Parallel limb ops (256-bit registers crunching 32/64-bit chunks).

Just tweak it for Secp256k1’s constants, and you’re golden

[Akito S. M. Hosana]

Shoutout to the guy who nailed it:
https://github.com/ulhaocheng/avxecc

Man, I’d way rather learn Chinese than mess with these crazy formulas from here:
https://sacworkshop.org/SAC20/files/preproceedings/27-HighThroughput.pdf

So, what's the idea here? To create a completely new form of AVX2-accelerated ECC from scratch with secp256k1 parameters?

 

[nomachine]

So, what's the idea here? To create a completely new form of AVX2-accelerated ECC from scratch with secp256k1 parameters?

It can’t be any other way. There is nothing similar using 'limb-slicing' published on GitHub.

[360videosro]

Besides bitcrack which wasn't updated for the last 5+ years,  is there any similar tool using the cuda GPU but to generate randomly within a range?

[kTimesG]

Shoutout to the guy who nailed it:
https://github.com/ulhaocheng/avxecc

Key takeaways:

AVX2-optimized field multiplication (the slowest part of ECC).

Parallel limb ops (256-bit registers crunching 32/64-bit chunks).

Just tweak it for Secp256k1’s constants, and you’re golden

I think you meant scalar multiplication there... which is basically a no-op if scanning ranges with sequential keys.

I bet libsecp256k1 is faster than that though, since it's already SIMD-ed by the compiler, because it uses carry-free independent limbs. That's like, free vectorization out of the box, less cycles / op, and so on.

Ideal for ending up with a fried CPU, which seems like it's what people want.

[nomachine]

Ideal for ending up with a fried CPU, which seems like it's what people want.
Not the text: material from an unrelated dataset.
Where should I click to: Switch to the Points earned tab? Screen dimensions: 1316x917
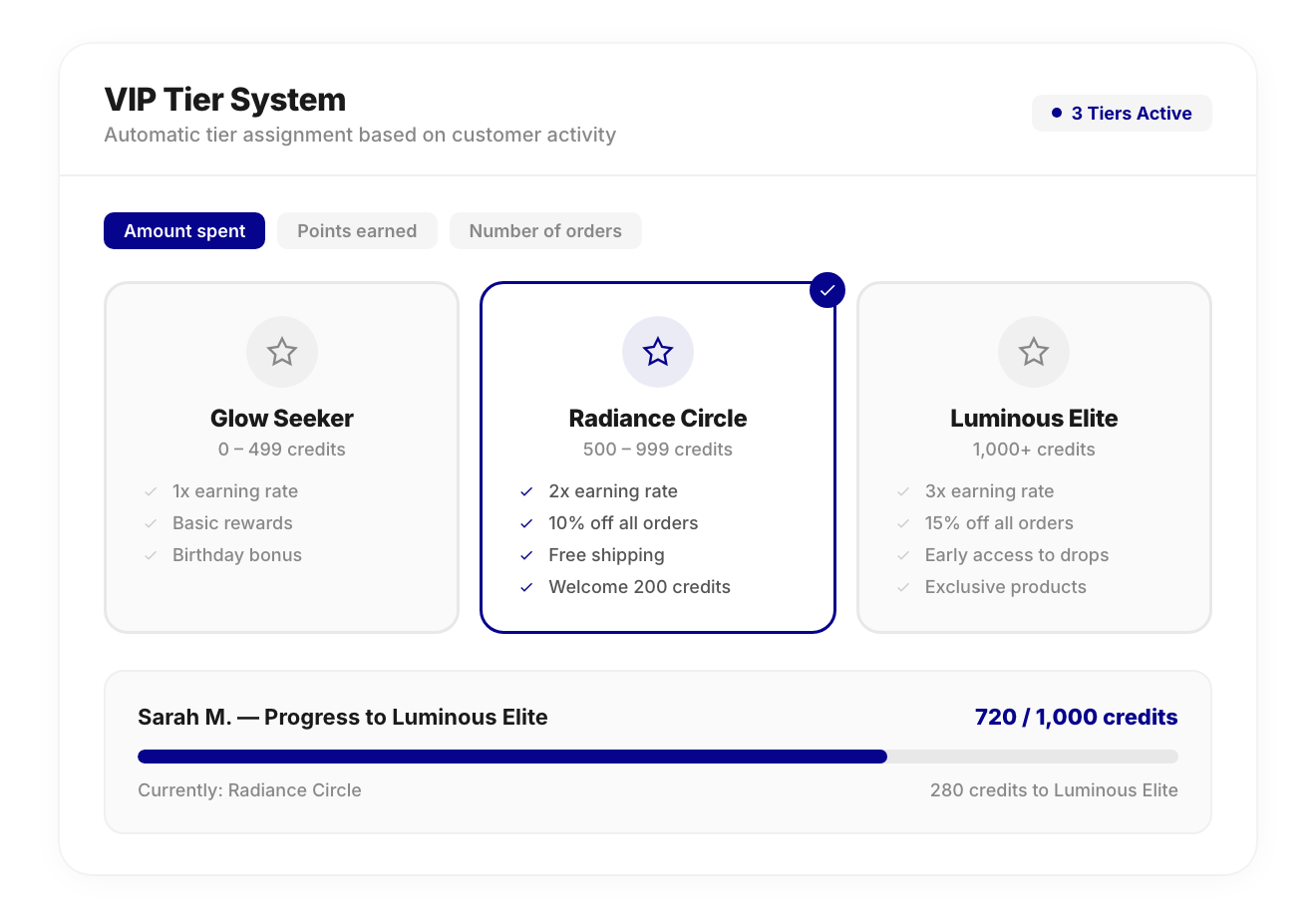357,230
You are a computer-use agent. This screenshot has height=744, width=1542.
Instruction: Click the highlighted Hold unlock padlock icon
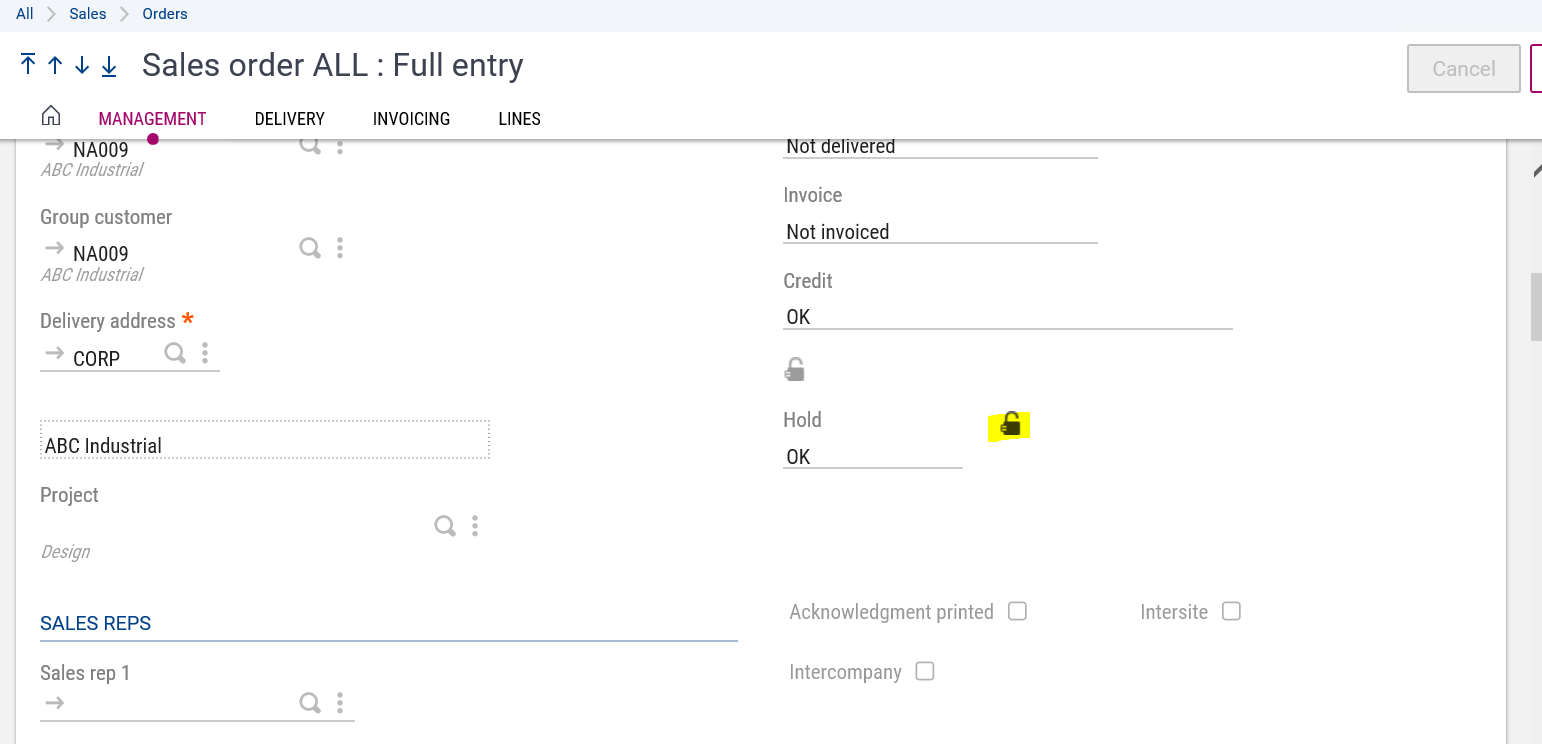1010,425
A fried CPU could indeed be the problem here.

[Akito S. M. Hosana]

Ideal for ending up with a fried CPU, which seems like it's what people want.

A fried CPU could indeed be the problem here.

What about the AOCC compiler that was mentioned earlier?

https://www.amd.com/en/developer/aocc.html

AOCC automatically converts scalar operations into SIMD instructions

[fixedpaul]

Besides bitcrack which wasn't updated for the last 5+ years,  is there any similar tool using the cuda GPU but to generate randomly within a range?

You can check my GitHub, VanitySearch-bitcrack has a random mode

[nomachine]

What about the AOCC compiler that was mentioned earlier?

https://www.amd.com/en/developer/aocc.html

AOCC automatically converts scalar operations into SIMD instructions

This is a great thing, but on one condition: all the code must be extremely pedantic. Even then, the CPU might overheat. You’ll need very good cooling.